Publish date: November 18, 2002

Written by: Charles Digges

Vacillating political support, an uncoordinated approach to solving proliferation issues in Russia, and a chronic shortage of funding are throwing a wrench into the works of US-Russian bilateral efforts to secure and destroy the Cold War's legacy of weapons of mass destruction (WMD), a joint report released last week by two influential Washington-based think-tanks concluded.

The current approach threatens to leave vast WMD stockpiles in Russia prey to thieves and terrorists, says "Reshaping US-Russian Threat Reduction: New Approaches for the Second Decade," a joint report by the Carnegie Endowment for International Peace and the Russian American Nuclear Security Advisory Council that was issued Wednesday.

"The inability or refusal of the governments to correct these problems threatens to leave vast stockpiles of nuclear and chemical weapons and biological agents vulnerable to acquisition by terrorists, rogue states and black marketers," is the central finding of the report, said its authors in a statement.

Particular focus in the report was trained on the Nunn-Lugar programme, the oldest, at 10 years, of the American non-proliferation efforts operating to destroy WMD on the territory of the former Soviet Union. The programme got its name from former senator Sam Nunn, a Georgia Democrat, and Indiana Republican Senator Richard Lugar, who together drafted the original bill in 1992.

"The issues that the report addresses are a concise statement of the challenges that lay ahead of us, and the programme’s need for political support and coordination," Mark Helmke, a policy advisor to Senator Lugar, told Bellona Web in a telephone interview from Washington

"We have been focusing on these issues for a long time," Helmke added.

Nunn spoke Thursday at the opening of a two-day Washington conference devoted to stopping the spread of nuclear, biological and chemical weapons, at which the RANSAC/Carnegie paper was presented and much discussed. He painted a terrifying picture of what nuclear terrorism could mean in the near future.

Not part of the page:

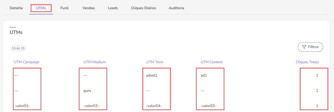Click the 15 de 15 count badge
The height and width of the screenshot is (112, 334).
click(x=18, y=48)
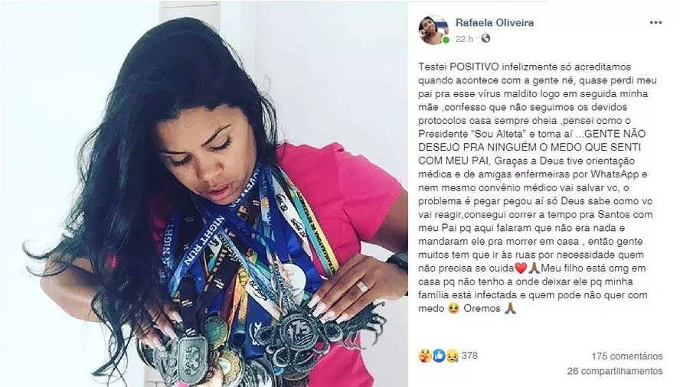Open the 175 comentários list

[627, 356]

In October 2001, Nunn told the conference, according to The Moscow Times, that U.S. government officials were informed that terrorists had acquired a 10-kiloton nuclear bomb and planned to smuggle it into Manhattan and detonate it. If they had succeeded, the intelligence reports said, they would have killed hundreds of thousands of people and destroy New York City.

"This intelligence report, thank God, was later judged to be false. But it was never judged to be implausible or impossible," said Nunn, the newspaper reported.

"This should focus our attention on two fundamental questions. First, if the intelligence report had been accurate, and the bomb had been real, and had gone off, what would we wish the day after, and the week after, and the months after — what would we wish that we had done to prevent it? Second, why aren’t we doing that now?" Nunn added.

The RANSAC/Carnegie report is an attempt to address some of these concerns and is based on several months of workshop sessions, which drew together the opinions and findings of several governmental and non-governmental experts from Russia, the United States, and Europe to illuminate the common hurdles and pitfalls that impede efforts to avert what is the most potent world security threat since the Cold War.

"The meetings uncovered that threat reduction efforts in all of the WMD complexes were suffering from a very similar set of problems, but that compartmentalization of these efforts had impeded crosscutting analysis of these issues and the development of strategic responses to them," wrote RANSAC’s Executive Director Kenneth Luongo and Deputy Director of Carnegie’s Nonproliferation Project, Jon Wolfsthal, in the report’s forward.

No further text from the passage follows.